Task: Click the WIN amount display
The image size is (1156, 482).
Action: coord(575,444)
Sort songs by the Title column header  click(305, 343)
※ ※ ※
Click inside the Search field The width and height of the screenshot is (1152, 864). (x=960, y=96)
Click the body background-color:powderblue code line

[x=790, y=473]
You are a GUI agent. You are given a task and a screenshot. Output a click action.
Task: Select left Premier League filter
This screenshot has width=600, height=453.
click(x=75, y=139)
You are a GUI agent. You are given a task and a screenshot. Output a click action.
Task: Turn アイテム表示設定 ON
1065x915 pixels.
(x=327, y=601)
※ ※ ※
Challenge:
Rewrite the rows from the line containing "Task: Click the WIN amount display" through the line containing "Sort songs by", substituting "Artist" for "Title" and keeping everything else the same. Give only those lines.

Solution below:
Task: Click the WIN amount display
The image size is (1156, 482).
Action: coord(575,444)
Sort songs by the Artist column header  click(305, 343)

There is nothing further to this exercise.